In this The Federalist article, Jace White argues that Republicans flirting with the Faster Labor Contracts Act are reviving a bad Obama-era labor policy that would empower union bosses at the expense of workers, employers, and private contracts.
- The article says the Faster Labor Contracts Act would allow federal arbitrators to impose labor terms if unions and employers fail to reach an agreement after several months.
- White argues this is not a real “contract” because the government would effectively dictate terms rather than allowing both sides to reach mutual agreement.
- A House discharge petition has reportedly reached 214 signatures, with nearly every Democrat and four Republicans backing the effort to move the bill toward a floor vote.
- The author compares the bill to the Employee Free Choice Act, an Obama-era unionization push that failed even when Democrats held major power in Washington.

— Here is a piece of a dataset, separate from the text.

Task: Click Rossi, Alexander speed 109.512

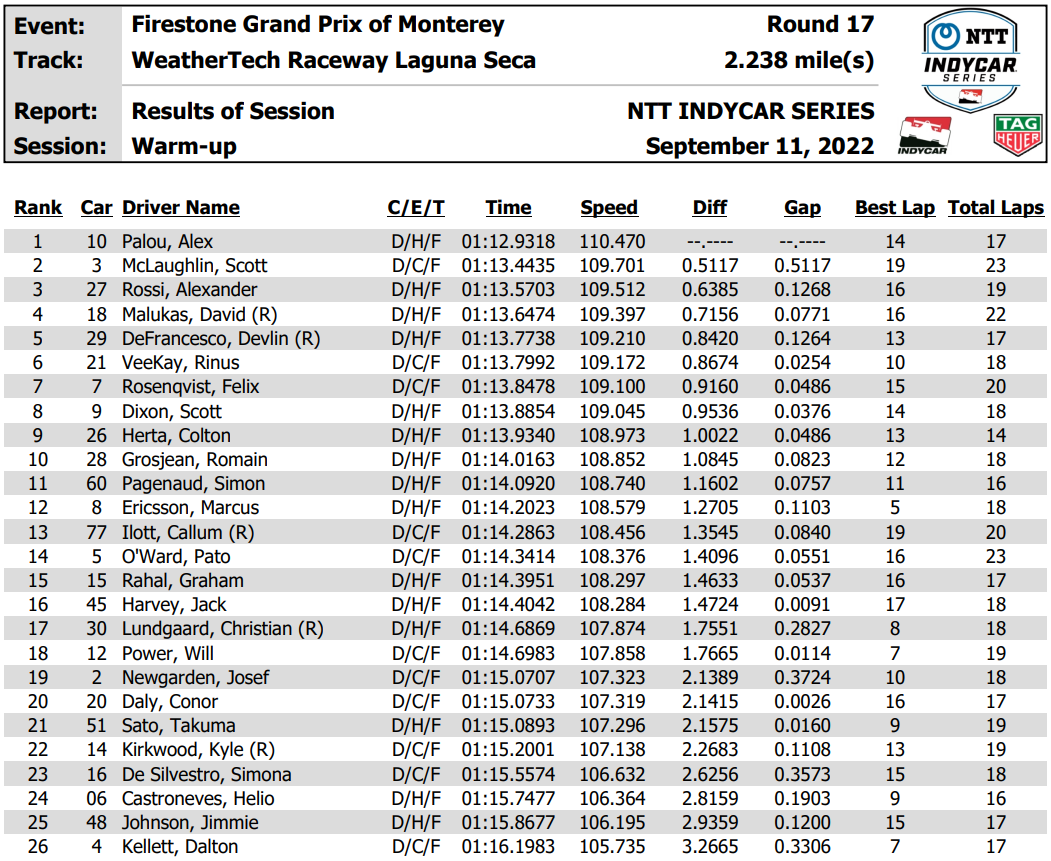Action: (612, 289)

- White says EFCA sought to weaken key protections by replacing secret-ballot union elections with card-check drives and replacing voluntary bargaining with binding arbitration.
- The article warns that binding arbitration would remove important checks on union power by letting government-appointed panels write labor agreements for two years.
- White argues the real beneficiaries would be union officials, who gain dues revenue and political power from newly organized workplaces.
- The piece singles out Teamsters President Sean O’Brien’s lobbying and Republican outreach as a likely reason some GOP lawmakers are supporting the bill.
- The author concludes that conservatives were right to oppose EFCA years ago and should oppose the Faster Labor Contracts Act just as strongly today.